My question is this. Since a programmer can not look at code being reverse eningeered because “they might subconciously copy it”:rolleyes:. How is one legally supposed to make sure code contributed by other programmers for a project was not copied from someone else?
IANAL, but, being a professional IT person (currently more a DBA then a programmer), this is something I’ve looked into quite a bit. I could very well be wrong though!
First, a programmer can look at reverse-engineered code (i.e., code whose function has been ascertained by means other then looking at the source code). What a programmer can’t do is look at the original source code.
As for your actual question, I don’t believe there’s anything you can do that will absolutely gaurantee that no one else owns code someone else gives you. However, if you didn’t know that the person who gave you the code was violating a copyright you can use that fact to lessen the damages you’ll have to pay.
Maybe a lawyer will come along now and tell me how wrong I am…
Forgot to add: A google on “innocent infringement copyright” might give you some worthwile hits.
As a manager of IT projects (as well as a hundred other things I do to stay off unemployment…) I can tell you that the cases I’ve seen where copyright infringement of code does occur and does end up in arbitration or court, it typically is a very sloppy, mass-copying of whole functions, entire files, or even entire development environments. Sometimes its clear that all they’ve done is a “global search and replace” on a variable name or two, but most of the time programmers who copy don’t seem to be very motivated to cover their tracks.
I’ve been involved in court cases for this, but never one which resulted in a settlement. The best we always got was a “cease and desist” compliance, followed by a mass firing of programmers.
If you are copying source code from an open-source project on the web, or code snippets from a developers forum on the web (like sourceforge), the best way to protect yourself is simple honesty and documentation.
If someone on a site posts a function that does something cool I need, and they claim it’s released to the public, then I copy the HTML page where they say that, and also copy the legal notice for the site regarding the ownership of the contributions. Then I credit the code sub-block in my main code to say where I got it from and what the provenance was of it.
Note for reference that GNU != public domain, and has its own special license for use.
Una Persson and Metacom thanks for the infomation. I was wondering because there is a open source project I want to help out on. It’s goal is to make a clone of a propriotery OS I’m not going to name. My programing skills aren’t up to that level though. A few weeks ago some of the source code to that propriotary OS was leaked. I was thinking maybe I could compare the leaked code to the clone code to make sure all the contributions were on the up and up. That way it way the project won’t face legal troubles down the line. Problem is by looking at the leaked code I would not be able to help with the actual coding in the future when I do have the skills. Well one less future programmer beats a chance at a future army of lawers I guess.
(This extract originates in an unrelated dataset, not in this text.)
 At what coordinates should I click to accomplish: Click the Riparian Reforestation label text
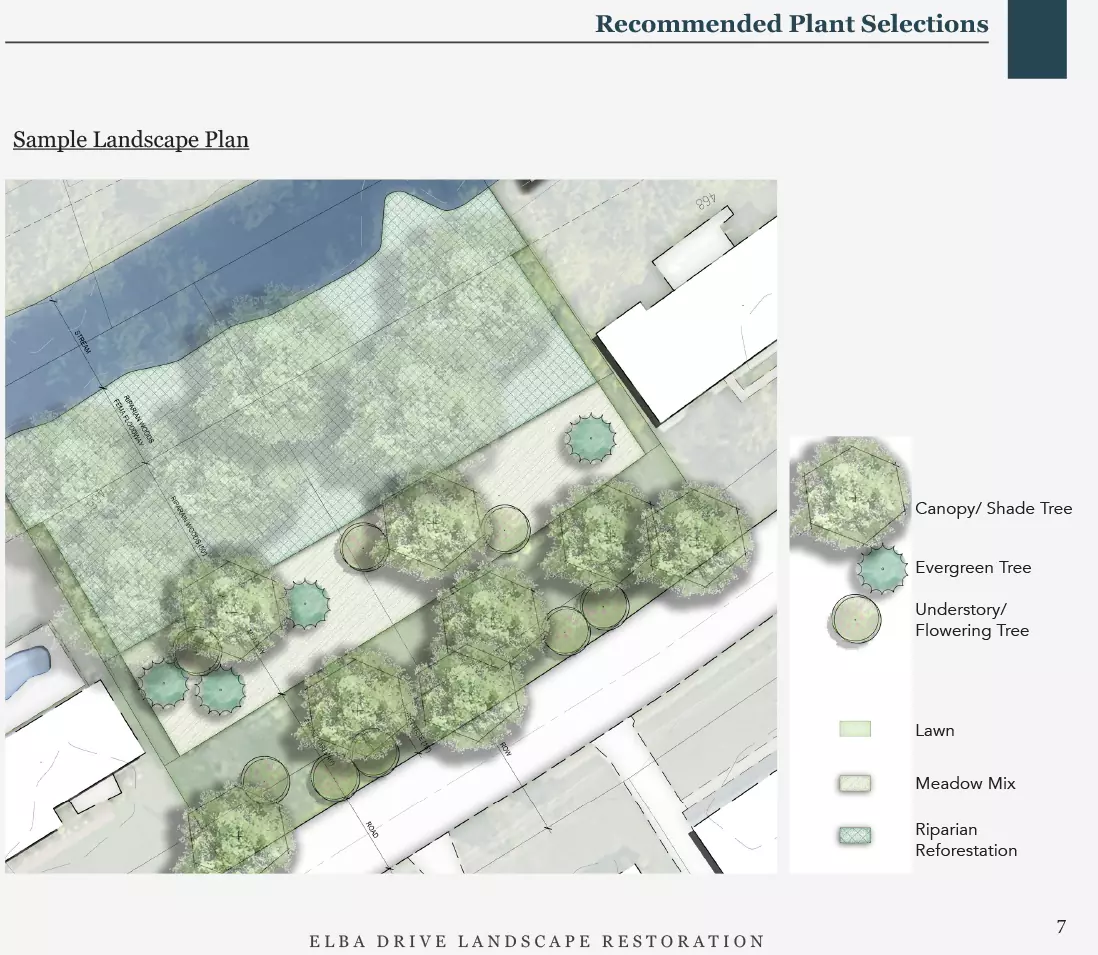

I think there’d be trouble even if you merely pointed out problematic areas to the Open Source coders, because your knowledge comes from the leaked code, therefore there’s a transfer of information from the propietary source.
The only defense the open source guys have, AFAIK, is to be able to plausible claim total purity: they haven’t seen the leaked code, touched it, or talked to someone who has.
Back when IBM first released the PC, they kept the BIOS propietary and used commodity hardware elsewhere, figuring that the trade secret BIOS would prevent cloners from operating. What a consortium did was to hire lawyers to find 100 “cherries”–engineers who’d demonstrably never come within 100 yards of IBM’s BIOS (never worked with it, never worked at IBM, didn’t know people who worked at IBM, never decompiled the BIOS, etc)–who could black box reverse engineer the IBM BIOS to clone it. This successfully prevented IBM from suing them out of the market, and thus the PC clone wars were won.
I think your confused.
there WAS a certain company that wanted to reverse engineer some software, so they sat down and said “lets think of all the thinks we can do so no one can claim we cheated” and it involved the people writeing code NEVER looking at the old code. so that no one on earth could ever make a case that they cheated.
this is sort of the ‘standard’ way for companies to do it, but there is no law that says its that way. if someone wanted to look and then write something, they could, but then people might wonder if they copied some. its just one way to make sure its odvious to everyone that they are not breaking copyright.
You think who is confused?
If you’re making the point that the total purity requirement isn’t a legal requirement, merely a good legal strategy, then I agree. Lawsuits can be extremely costly even if you win.
Copyright does not protect knowledge.
Actually it’s the copyright.
You mean a clean room reverse engineering.
I thought the term was ‘black box’ because the guys engineering the clone also had to be able to claim that they’d never opened the BIOS up: never took the image and dissected it, only fed it various inputs and saw what outputs they got.
Yes, clean room reverse engineering is what I meant.